1980-1981 yılında kurulan Nilüfer Lions’un belki de tarihindeki en ilginç dönemde başkanlık yapmak size kısmet oldu. Geriye dönüp baktığınızda başkanlık dönemini ve Covid-19 pandemisini nasıl hatırlayacaksınız?
Dünya tarihinde çok sayıda insanın yaşam kaybıyla sonuçlanan ve dünyayı derinden etkileyen salgın Türkiye’de ilk 11 Mart tarihinde görüldü.4 ay sonra kulübümün başkanlığını devir alacaktım. Dönemime çok az kalmıştı… Çok zor bir görevin beni beklediğini anlamıştım. Yenidünya düzenine kulübümü bir Başkan olarak adapte etmeliydim. Yani kısaca beni görev beni bekliyordu ve krizi doğru yönetmeliydim.
Pandemi şartlarında neredeyse imkansızı başararak; Kulübümün sosyal medya adresinden ilk canlı yayın tecrübesiyle, zoom toplantılarıyla ve toplantılara aldığım konuklarla hatta online workshop tecrübesi ile pek çok aktiviteye imza attık. Alışılmış düzen hep kolaydır önemli olan alışılmadık olanı hayata geçirmektir. Ve ben de bunu kulübümle birlikte başardığımı düşünüyorum.
Bu kadar yemekle mutfakla ve hatta üretmeyle ilgili olan biri olarak bu alanlarda geleceğe yönelik hayalleriniz/planlarınız neler?

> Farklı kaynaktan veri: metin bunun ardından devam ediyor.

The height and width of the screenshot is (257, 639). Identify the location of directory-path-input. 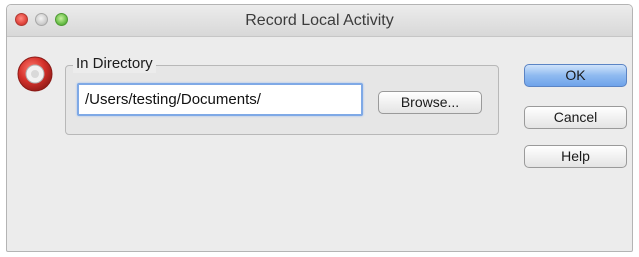
(220, 100).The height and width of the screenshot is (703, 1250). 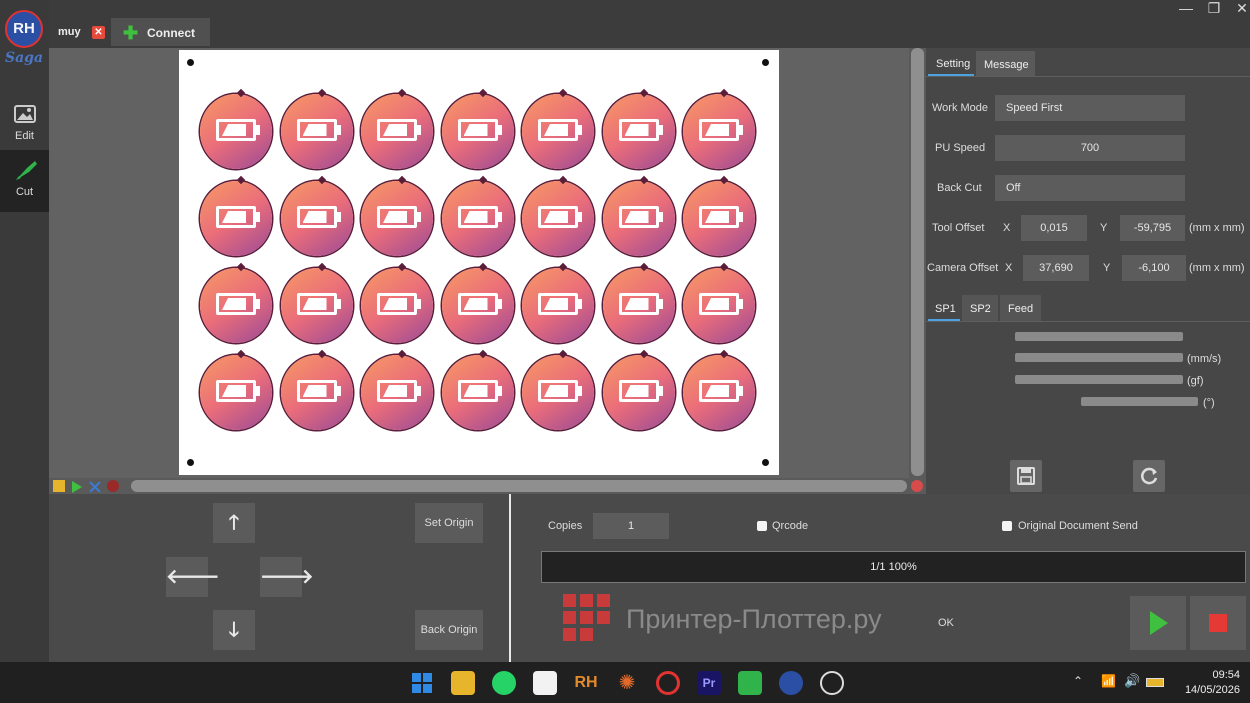 What do you see at coordinates (1155, 682) in the screenshot?
I see `battery-icon` at bounding box center [1155, 682].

Dreamhomebycido ile hayallerimi sorarsanız anlatmakla bitmez. Tüm tekstil ürünlerinin siparişini aldığım butik otel projesi beni çok heyecanlandırıyor. Önümüzdeki dönemde tüm çalışmalarım bu yönde. İkinci hayalim ise Ermeni mutfağı, bekar mutfağı, geniş aile mutfağı, 80’lerin mutfağı, Karadeniz mutfağı, minimal mutfak gibi pek çok içeriği bir arada barındıran “KALABALIK AİLE SOFRAM” adlı kitabımı çıkarmak ve raflarda görmek. Hayallerimi çalışarak gerçeğe dönüştürebileceğimi de çok iyi biliyorum.
Dostlarınız tarafından en beğenilen sürekli yapmanızı istedikleri ve sizin de yaparken keyif aldığınız yemekler hangileri?

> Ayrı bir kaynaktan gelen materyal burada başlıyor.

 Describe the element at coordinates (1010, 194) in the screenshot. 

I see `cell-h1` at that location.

Hünkâr beğendi, patlıcanlı ve kuşbaşılı pilavım ve nohutlu mantım rahmetli babaannemden öğrendiğim ve ailemin ve dostlarımın beğendiği tariflerdir. Oğlumun vazgeçemediği kabaklı sufle, çikolatalı pastalarım ve tahinli kekim hep onun için özel pişer.
Peki yemekten asla bıkmadığınız, lezzetler?
Tahinli patlıcan salatası, çiğ kabak salatası, mücver, ızgara et, balık ve çikolatalı tüm tatlılar ve pastalar. Ama en sevdiğim mantıdır. Hiç bir zaman hayır diyemediğim diyetimi bozduğum tek yiyecektir (gülüyor).
Türk mutfağı dışında beğendiğiniz mutfaklar hangileri?
Deniz ürünleri, Makarna, pizza, hamur işleri, peynir çeşitleri ve soslar İtalyan mutfağında büyük yer tutar benim de en sevdiğim lezzetlerdir. O yüzden İtalyan mutfağı diyebilirim. Son dönemlerde Fas mutfağından da oldukça etkileniyorum.